What to work on:
Every line from the one containing "Given: Increase Cucumber" to the end of the records below, written out word for word, is the whole answer.

Records for this task:
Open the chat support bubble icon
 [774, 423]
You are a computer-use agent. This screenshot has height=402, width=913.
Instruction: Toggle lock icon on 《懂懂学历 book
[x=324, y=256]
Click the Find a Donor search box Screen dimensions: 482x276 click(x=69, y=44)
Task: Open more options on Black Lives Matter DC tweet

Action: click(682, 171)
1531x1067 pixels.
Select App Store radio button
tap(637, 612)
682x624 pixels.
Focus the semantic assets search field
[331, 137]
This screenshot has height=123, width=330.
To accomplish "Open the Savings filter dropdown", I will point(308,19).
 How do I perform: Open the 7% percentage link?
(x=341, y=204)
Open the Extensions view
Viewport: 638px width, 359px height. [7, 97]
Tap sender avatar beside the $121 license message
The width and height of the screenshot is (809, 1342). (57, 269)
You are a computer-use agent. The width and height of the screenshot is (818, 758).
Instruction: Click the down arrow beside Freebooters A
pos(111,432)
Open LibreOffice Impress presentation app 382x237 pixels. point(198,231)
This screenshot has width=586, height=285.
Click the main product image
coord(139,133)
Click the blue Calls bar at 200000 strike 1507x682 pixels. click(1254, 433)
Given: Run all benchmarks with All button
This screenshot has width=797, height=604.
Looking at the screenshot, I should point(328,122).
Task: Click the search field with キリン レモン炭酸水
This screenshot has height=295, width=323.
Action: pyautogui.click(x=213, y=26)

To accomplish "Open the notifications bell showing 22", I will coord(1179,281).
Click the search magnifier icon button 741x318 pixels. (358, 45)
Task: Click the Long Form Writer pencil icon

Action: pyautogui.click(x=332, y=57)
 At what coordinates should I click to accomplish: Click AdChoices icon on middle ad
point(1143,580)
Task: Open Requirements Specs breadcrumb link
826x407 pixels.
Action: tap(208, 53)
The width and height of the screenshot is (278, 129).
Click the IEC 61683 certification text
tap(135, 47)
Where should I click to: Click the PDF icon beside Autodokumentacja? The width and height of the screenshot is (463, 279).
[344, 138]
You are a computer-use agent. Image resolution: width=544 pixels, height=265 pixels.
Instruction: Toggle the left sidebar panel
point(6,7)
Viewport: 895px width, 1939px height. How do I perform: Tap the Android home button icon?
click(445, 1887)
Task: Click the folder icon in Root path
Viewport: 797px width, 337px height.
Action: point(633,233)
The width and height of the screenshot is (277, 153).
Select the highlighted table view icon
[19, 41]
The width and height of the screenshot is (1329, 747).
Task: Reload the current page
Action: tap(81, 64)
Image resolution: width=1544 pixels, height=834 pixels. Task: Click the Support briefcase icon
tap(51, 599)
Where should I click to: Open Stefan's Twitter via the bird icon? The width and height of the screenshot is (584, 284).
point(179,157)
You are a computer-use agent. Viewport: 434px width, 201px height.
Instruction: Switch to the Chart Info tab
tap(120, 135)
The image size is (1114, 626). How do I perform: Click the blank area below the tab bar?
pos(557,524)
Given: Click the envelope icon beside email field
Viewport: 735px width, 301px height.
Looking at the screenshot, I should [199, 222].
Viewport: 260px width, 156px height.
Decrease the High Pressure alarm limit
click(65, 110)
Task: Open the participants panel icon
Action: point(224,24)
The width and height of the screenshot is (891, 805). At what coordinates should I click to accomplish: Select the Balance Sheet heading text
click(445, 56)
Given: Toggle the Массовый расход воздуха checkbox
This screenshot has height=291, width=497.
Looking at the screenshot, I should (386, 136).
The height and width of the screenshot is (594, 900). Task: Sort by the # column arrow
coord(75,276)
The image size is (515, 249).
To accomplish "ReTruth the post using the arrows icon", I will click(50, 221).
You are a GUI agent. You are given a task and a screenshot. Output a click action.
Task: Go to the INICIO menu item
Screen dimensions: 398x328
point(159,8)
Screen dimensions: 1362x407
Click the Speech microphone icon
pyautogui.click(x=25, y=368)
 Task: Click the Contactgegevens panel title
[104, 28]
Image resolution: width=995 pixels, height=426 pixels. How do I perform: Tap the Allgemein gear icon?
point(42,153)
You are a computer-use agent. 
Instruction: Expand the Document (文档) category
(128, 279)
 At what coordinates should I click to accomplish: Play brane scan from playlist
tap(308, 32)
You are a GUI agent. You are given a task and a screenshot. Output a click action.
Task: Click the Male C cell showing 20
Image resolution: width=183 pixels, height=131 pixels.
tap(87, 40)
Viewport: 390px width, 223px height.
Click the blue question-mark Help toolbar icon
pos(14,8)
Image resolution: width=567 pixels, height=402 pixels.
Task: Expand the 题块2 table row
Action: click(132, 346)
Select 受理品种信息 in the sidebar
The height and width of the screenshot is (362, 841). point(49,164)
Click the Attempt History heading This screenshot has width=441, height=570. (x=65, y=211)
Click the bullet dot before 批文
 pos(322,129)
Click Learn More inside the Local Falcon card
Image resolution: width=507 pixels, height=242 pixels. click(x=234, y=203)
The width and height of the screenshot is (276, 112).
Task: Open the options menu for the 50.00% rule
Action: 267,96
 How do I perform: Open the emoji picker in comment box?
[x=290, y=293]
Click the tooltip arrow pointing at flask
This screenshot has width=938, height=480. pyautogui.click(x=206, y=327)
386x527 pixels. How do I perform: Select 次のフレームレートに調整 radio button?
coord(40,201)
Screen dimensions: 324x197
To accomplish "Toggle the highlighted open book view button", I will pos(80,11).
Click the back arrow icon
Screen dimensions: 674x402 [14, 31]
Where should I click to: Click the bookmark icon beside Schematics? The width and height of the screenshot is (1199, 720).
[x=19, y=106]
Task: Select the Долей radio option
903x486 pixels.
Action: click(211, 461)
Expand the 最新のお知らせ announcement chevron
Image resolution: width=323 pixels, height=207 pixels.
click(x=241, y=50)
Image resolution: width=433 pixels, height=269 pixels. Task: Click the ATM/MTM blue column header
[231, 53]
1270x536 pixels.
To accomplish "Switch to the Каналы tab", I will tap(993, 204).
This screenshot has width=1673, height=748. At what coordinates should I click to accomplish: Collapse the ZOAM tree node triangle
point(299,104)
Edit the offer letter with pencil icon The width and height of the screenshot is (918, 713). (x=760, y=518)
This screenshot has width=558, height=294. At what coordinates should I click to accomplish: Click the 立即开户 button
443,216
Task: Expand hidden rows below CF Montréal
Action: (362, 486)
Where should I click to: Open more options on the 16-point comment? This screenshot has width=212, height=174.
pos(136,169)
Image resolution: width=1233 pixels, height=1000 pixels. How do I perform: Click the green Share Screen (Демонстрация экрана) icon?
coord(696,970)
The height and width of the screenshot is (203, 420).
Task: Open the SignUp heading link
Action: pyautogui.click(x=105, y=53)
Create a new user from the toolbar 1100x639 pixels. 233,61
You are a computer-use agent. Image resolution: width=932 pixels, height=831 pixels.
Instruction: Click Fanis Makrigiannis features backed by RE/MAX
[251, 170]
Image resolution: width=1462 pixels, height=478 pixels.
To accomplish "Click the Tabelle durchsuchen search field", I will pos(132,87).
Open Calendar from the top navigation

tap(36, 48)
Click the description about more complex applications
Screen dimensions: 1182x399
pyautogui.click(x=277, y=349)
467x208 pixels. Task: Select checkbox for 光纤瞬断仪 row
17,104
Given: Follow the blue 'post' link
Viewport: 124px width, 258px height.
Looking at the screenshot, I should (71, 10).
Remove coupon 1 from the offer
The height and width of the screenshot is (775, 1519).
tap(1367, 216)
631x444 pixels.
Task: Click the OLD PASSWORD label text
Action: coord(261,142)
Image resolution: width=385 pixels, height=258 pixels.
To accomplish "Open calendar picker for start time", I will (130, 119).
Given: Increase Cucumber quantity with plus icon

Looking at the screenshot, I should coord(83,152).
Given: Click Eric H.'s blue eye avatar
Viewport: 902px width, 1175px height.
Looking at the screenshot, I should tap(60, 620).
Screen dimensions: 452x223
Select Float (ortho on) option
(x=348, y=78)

Answer box:
Given: Increase Cucumber quantity with plus icon

Looking at the screenshot, I should coord(83,152).
Given: Click Eric H.'s blue eye avatar
Viewport: 902px width, 1175px height.
Looking at the screenshot, I should tap(60, 620).
Screen dimensions: 452x223
Select Float (ortho on) option
(x=348, y=78)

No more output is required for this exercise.